As Jeremy Herrin’s original production of Duncan Macmillan’s smash addiction drama returns, it’s now a given that Gough – among other things now a fixture of the ‘Star Wars’ universe – will deliver a phenomenal performance. And she does! 

She is beyond tremendous as Emma, a booze-and-drugs-addled actor who we first meet slurring her way through a performance of ‘The Seagull’ before flaming out at a club night and checking herself into a rehab centre. Disorientated and pugnacious, as she dries out and gathers her wits she begins to rail against the 12-step programme and the very idea of sobriety, essentially declaring her self-destructive lifestyle to be an appropriate response to the pointlessness of human existence. Gough is magnificent and absurd in equal measure, a performance that’s simultaneously high comedy and high tragedy.

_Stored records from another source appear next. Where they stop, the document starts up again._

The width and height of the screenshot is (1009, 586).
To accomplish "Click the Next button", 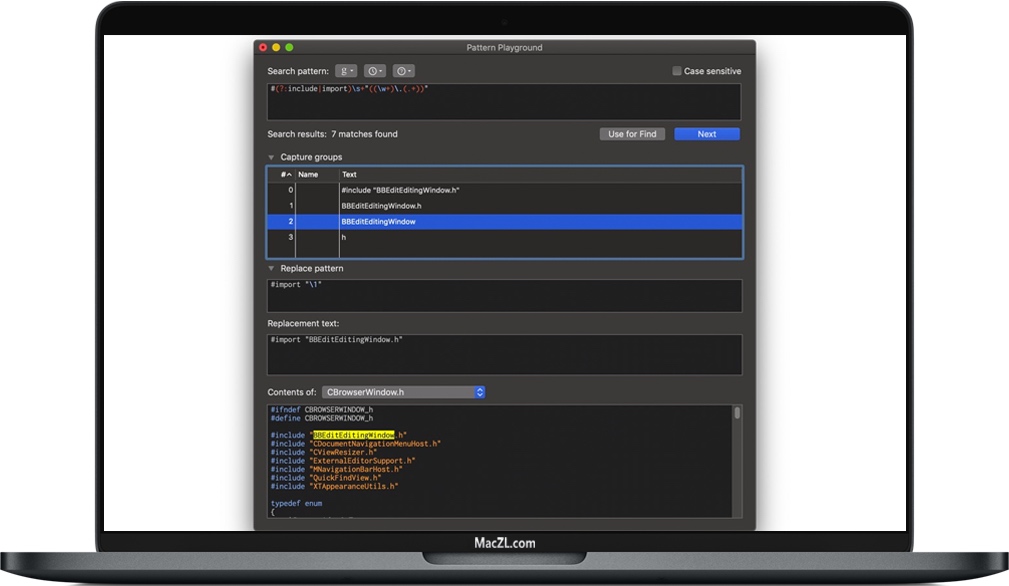I will click(707, 133).
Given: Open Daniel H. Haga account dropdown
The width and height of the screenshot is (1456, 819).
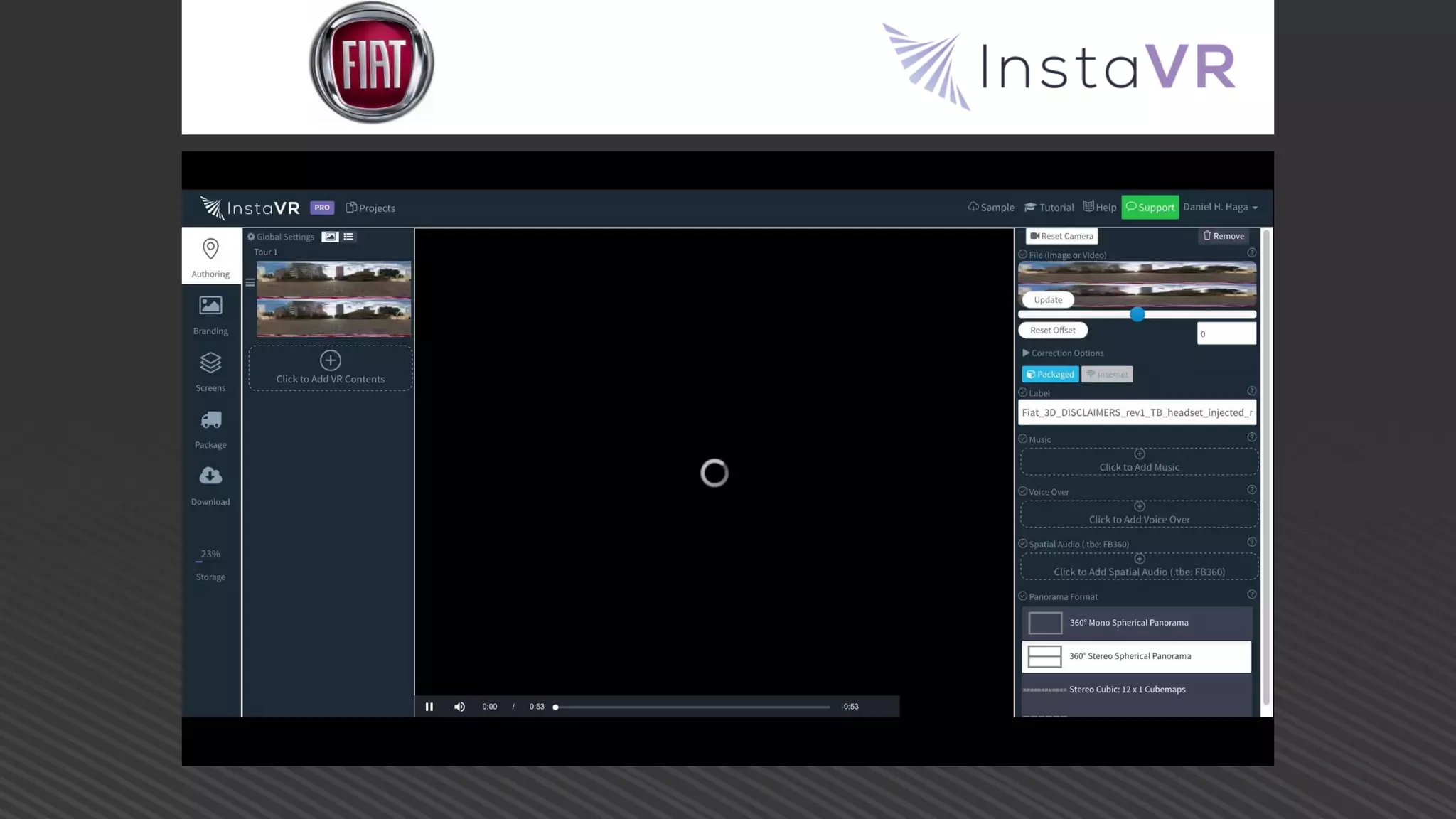Looking at the screenshot, I should pyautogui.click(x=1220, y=208).
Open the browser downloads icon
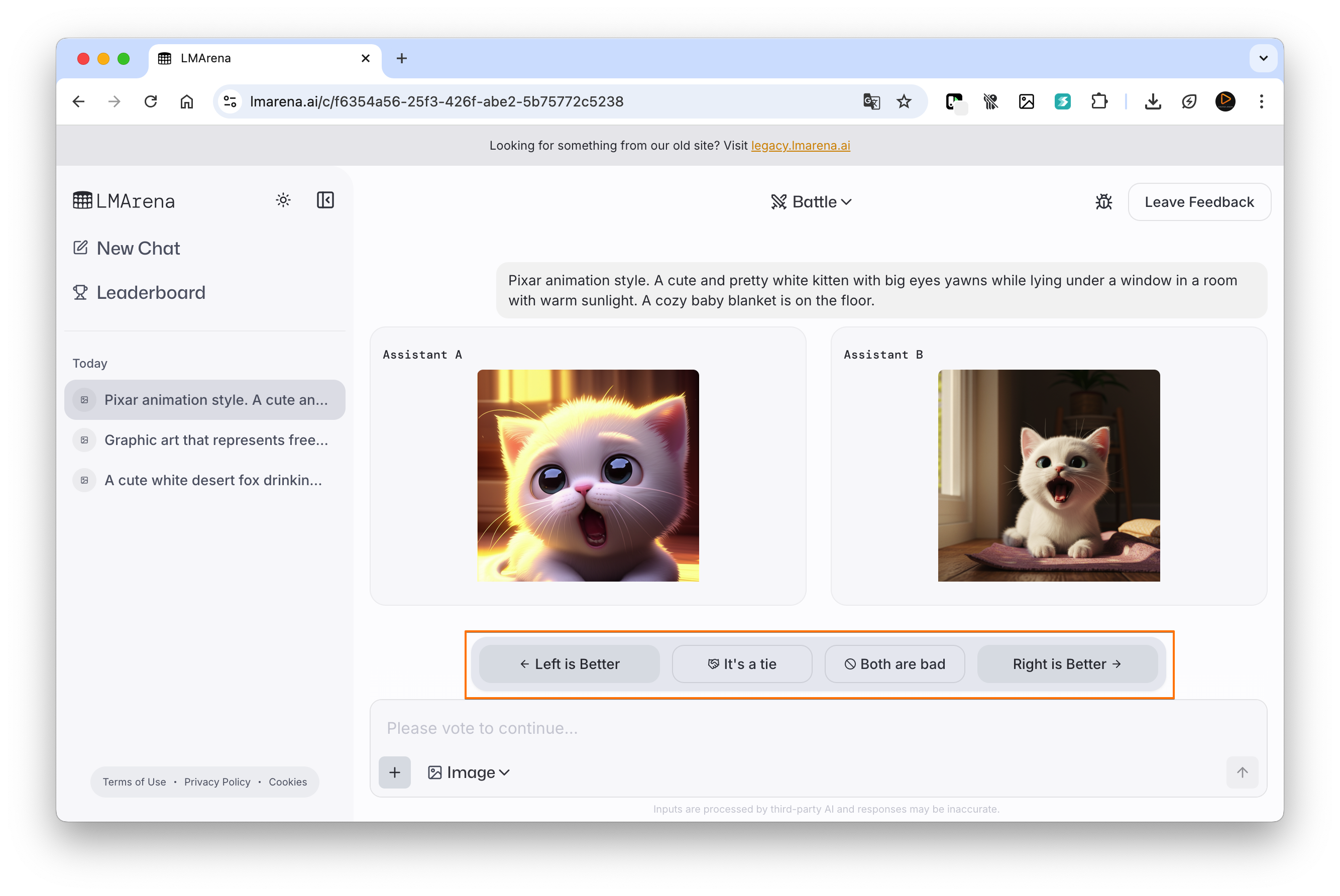The width and height of the screenshot is (1340, 896). pos(1153,102)

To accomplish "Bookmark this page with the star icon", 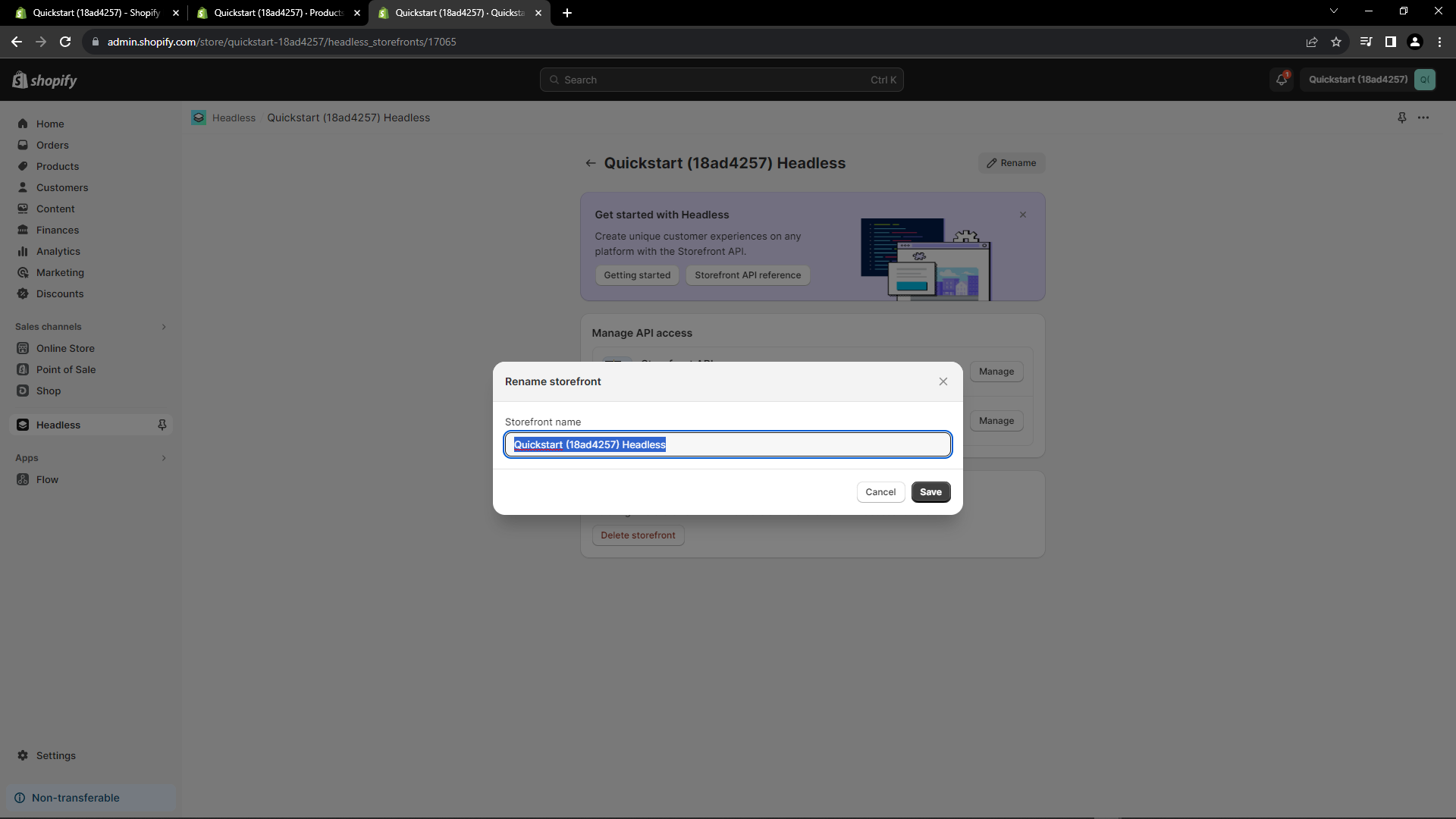I will pos(1336,42).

Still, the third time around I felt complacent enough about Gough’s greatness that some of the play’s flatter bits bothered me a little more. While Herrin’s kinetic production – with its pounding beats and screaming clones of Emma – is rarely boring, it does somewhat bog down once Emma sobers up and reluctantly agrees to therapy. Her newfound rehab bestie Mark is performed with engagingly laidback charisma by Malachi Kirby, but fundamentally all the parts bar Emma are fairly thin, or at least they are next to her one-woman opera. It’s difficult to accurately depict therapy on stage without succumbing to certain cliches.

Gough is magnificent and absurd in equal measure

It’s tricky, though, because the first half’s whiff of cliche feels like an effective way of lulling us into a false sense of security before a second half that has to rank as one of the greatest in twenty-first century drama. After entering rehab a second time, Emma confronts her parents with how much she's changed. Everything is set for her to be gratefully accepted back into the fold, for her recovery to be eulogised, for her and her parents to be able to collectively mourn her late brother Mark. And that… doesn’t happen. Her confrontation with her parents is devastating, each line from her mum and dad a mortal wound for the new shiny version of herself that Emma has assembled. 

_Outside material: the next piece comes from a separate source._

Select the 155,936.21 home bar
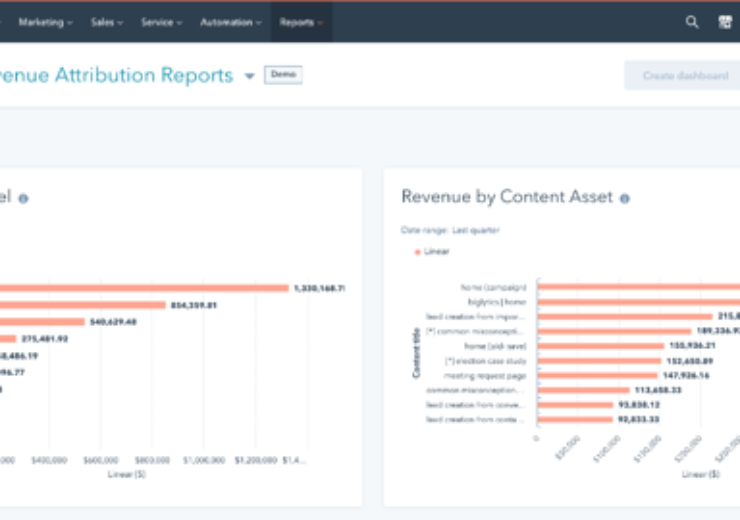The width and height of the screenshot is (740, 520). coord(601,345)
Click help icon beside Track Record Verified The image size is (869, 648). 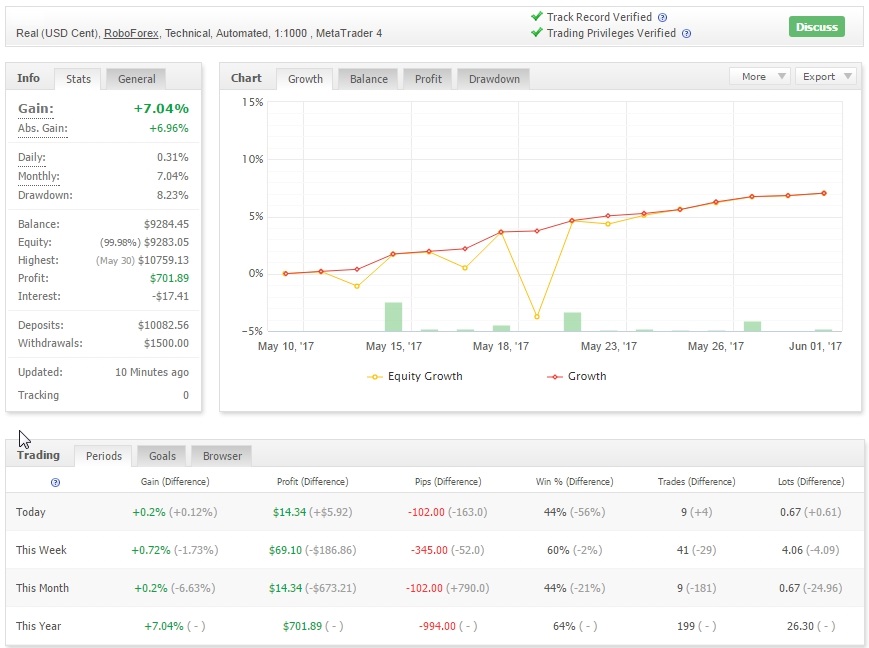[x=662, y=18]
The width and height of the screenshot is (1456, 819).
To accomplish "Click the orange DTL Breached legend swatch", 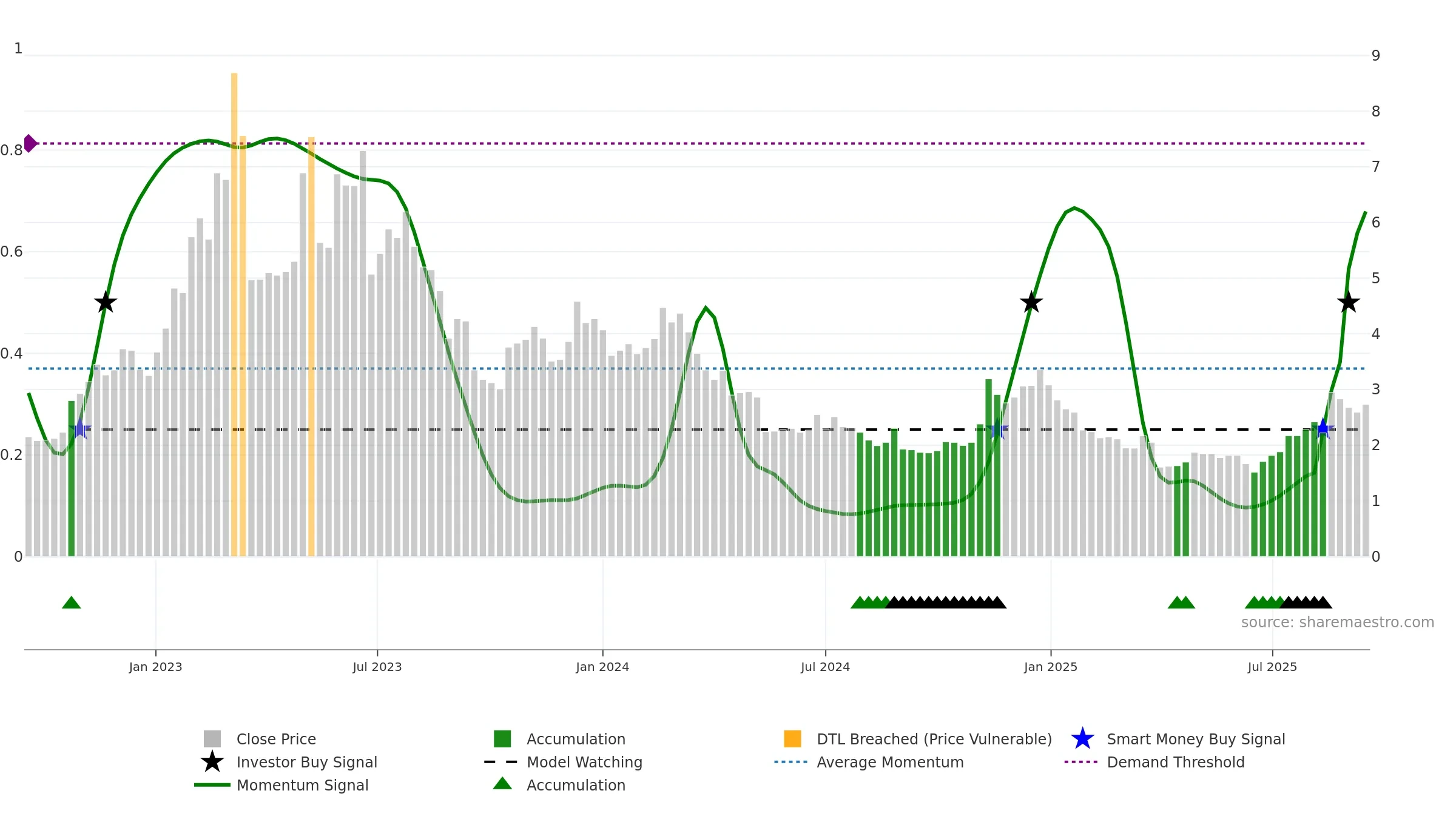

It’s all the more devastating for their weary acceptance of her old self, interspersing some of the most devastating lines you’ll ever hear in the theatre with discussion of the three of them getting a takeaway that night. The device of having Sinéad Cusack play Emma’s affable doctor and therapist brilliantly pays off when she returns as the mum: we expect her to be kind and concerned and indeed maternal; she is not.

It’s a scene that flips the story on its head: before, you could reasonably say it was a play about rehab. After, it’s something more existential, a drama about how self-invention lies at the heart of the human experience, and how that hits its limits when other people – in this case Emma’s parents – simply have a different idea about who we are. And that’s not to say Emma – not her real name, btw – is actually right about who she is.

At some point ‘People, Places and Things’ needs to be set free from this production. A new director might freshen up the first half. Gough is too good to not turn herself towards something new. But there’s no rush. Minor quibbles aside, after a seven year break – going cold turkey if you will – this is the best sort of relapse.